> Source extract:
Map Key Errors in Clojure and Python: A Silent Bug Category

Why This Matters

I've been compiling this document for a couple of weeks, with the intent of publishing it, to at least advertise this problem I've been struggling with. One that has been bothering me enough where I've done a ton of little experiments to see if I can ameliorate it, even by a little!

Then just now, I was talking with my friend Scott Prugh who was just complaining about something in Python, and he was lamenting how he wanted to do things in C#. I asked him why, and he was complaining about the same problem that I've been having!

The problem: LLMs will often hallucinate map keys that don't exist. He and I commiserated about how we both spent hours trying to hunt down a problem that would have been solved if there were a data structure more like a class or a struct in C, where you could generate an immediate error if trying to get or set a value that doesn't actually exist.

This is antithetical to so much of Rich Hickey's philosophies around open maps. This document attempts to outline the problem that I've been struggling with for going on the last year when vibe coding or using LLMs on coding problems.

This document is an attempt to chronicle this category of errors and some ongoing experiments I've been trying to conduct to create a little more rigor in detecting these problems much earlier, or ideally even preventing them.

The Problem

Clojure's dynamic map access can silently fail when key names are wrong. This creates a class of bugs that are particularly insidious when working with LLM-generated code, as LLMs often hallucinate map key names.

Real-World Examples from This Project

Example 1: Reaction Keys Mismatch (2025-01)

Bug: Missing emojis in message reactions display

Root Cause: Code destructured using wrong keys:

;; WRONG - keys don't exist in data
(for [{:keys [emoji-name reaction-count]} (:reactions message)
      :when (pos? reaction-count)]
  ...)

;; Data actually has -- :name, not :emoji-name.  DOH!
{:name "thumbsup" :count 5 :users [...]}

Consequence:

emoji-name → nil
reaction-count → nil
(pos? nil) → NullPointerException
All reactions silently disappeared from UI

Location: src/slack_archive/web/views/core.clj:187

Example 2: Reply Users Key Format Inconsistency (2025-01)

Bug: Display showed "1 reply from 0 users" (impossible state)

Root Cause: Inconsistent key naming between data sources: snake-case from JSON, not kabob-case from EDN!

;; Code looked for hyphenated key
(:reply-users message)  ;; → nil

;; But top-posts.edn data used underscored key
{:reply_users ["U123"] :reply_users_count 1}

Consequence:

reply-users → nil
(count nil) → 0
Display showed "1 reply from 0 users"

> Supplied material:
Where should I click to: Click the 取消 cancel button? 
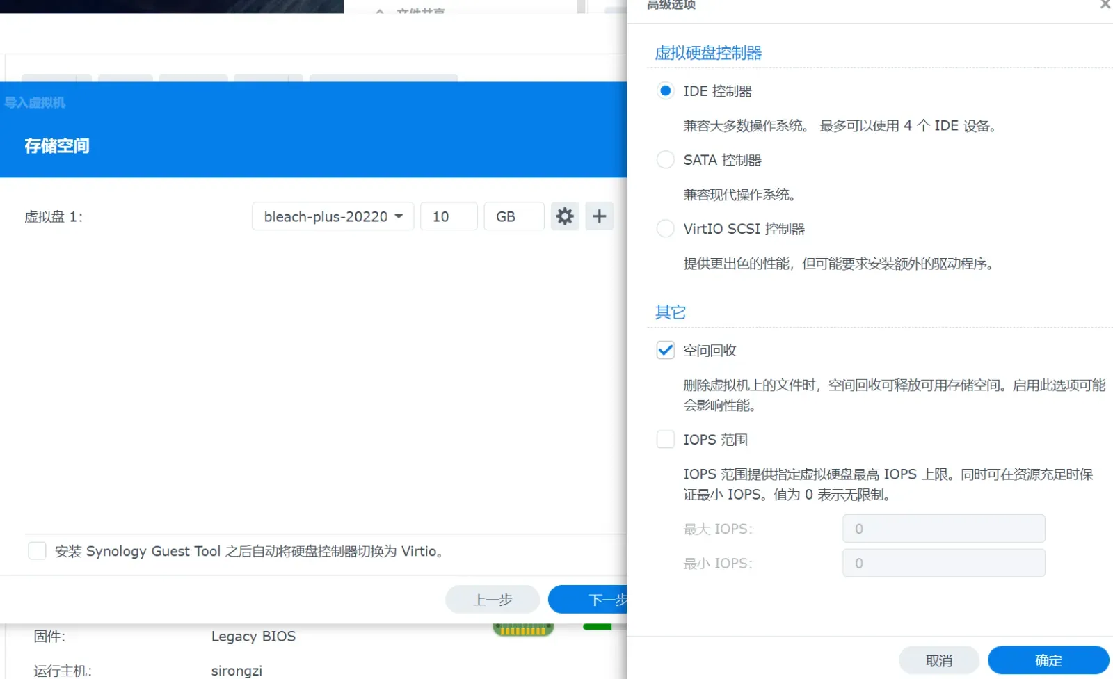coord(939,660)
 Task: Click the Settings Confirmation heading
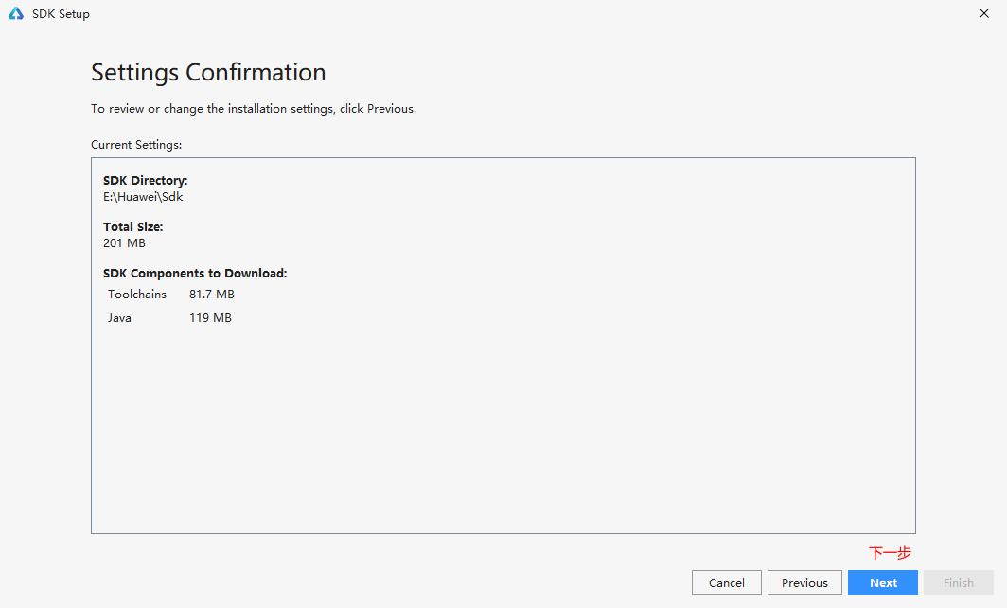pyautogui.click(x=208, y=73)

> Assignment 1: According to the article on map key errors, why did the display show "1 reply from 0 users"? Answer in one to three sentences.
> Assignment 2:
Answer these from the article on map key errors, one line each:
(a) Which language did Scott Prugh want to use instead of Python?
(b) In the reaction data, which key held the emoji name instead of :emoji-name?
(c) Which file and line number is given as the location of the first example?
> Assignment 3: Write the next part of the article on map key errors, picking up after its final sentence.
The lines above were taken from a different source than the article.

> Answer space 1: The code looked up the hyphenated key :reply-users, but the top-posts.edn data used the underscored key :reply_users. The lookup returned nil, and (count nil) gave 0, so the page showed 0 users even though there was 1 reply.

> Answer space 2:
(a) C#
(b) :name
(c) src/slack_archive/web/views/core.clj:187

> Answer space 3:
Location: src/slack_archive/web/views/core.clj:212

Example 3: Date vs Day Field Confusion (2025-01)

Bug: User profile pages showed zero message counts in both user-only and all-messages modes

Root Cause: Wrong field name used when computing date frequencies -- :date, not :day. DOH!

;; WRONG - :date field doesn't exist in messages
(frequencies (map :date all-messages))  ;; → {nil 703}

;; Canonical schema uses :day field
(frequencies (map :day all-messages))   ;; → {"2025-09-15" 2, "2025-09-22" 5, ...}

Consequence:

(map :date messages) → (nil nil nil ...)
(frequencies ...) → {nil 703} (all messages counted under nil key)
(get date-counts "2025-09-15") → nil (actual date strings returned nil)
Sidebar showed dates but no message counts

Location: src/slack_archive/web/server.clj:349,356

Why It Happened: LLM saw db/all-dates function and assumed messages use :date field to match the function name, but the canonical schema actually uses :day field. The function name all-dates was misleading - it returns dates but extracts them from :day field.

Why This Happens

Clojure's Dynamic Nature: (get {:a 1} :b) returns nil without error
LLM Hallucination: LLMs guess key names based on convention, not reality
Multiple Data Sources: Different parts of codebase use different conventions
- Canonical schema: :reply-users (hyphenated)
- Slack API raw: reply_users (underscored)
- Transformed data: :emoji-name (descriptive)
Silent Failures: No compile-time or runtime errors until nil is used

Countermeasures

1. Defensive Key Access (Implemented)

Use or to check multiple possible key names:

;; Handle both hyphenated and underscored variants
(let [reply-users (or (:reply-users message) (:reply_users message))]
  ...)

;; Handle multiple data formats
(let [emoji-name (or (:emoji-name reaction) (:name reaction))
      count (or (:reaction-count reaction) (:count reaction))]
  ...)

Pros: Works immediately, handles legacy data Cons: Verbose, doesn't prevent new errors

2. Schema Validation (Future Consideration)

Use Malli or Clojure Spec to validate data shapes:

(require '[malli.core :as m])

(def Reaction
  [:map
   [:name string?]
   [:count pos-int?]
   [:users [:vector string?]]])

(defn validate-reactions [reactions]
  (m/validate [:vector Reaction] reactions))

Pros: Catches errors at data boundaries Cons: Runtime overhead, requires schema maintenance

3. Accessor Functions (Recommended for Critical Paths)

Create getter functions with clear error messages:

(defn get-reaction-name
  "Get reaction emoji name, handling both canonical and enriched formats"
  [reaction]
  (or (:emoji-name reaction) 
      (:name reaction)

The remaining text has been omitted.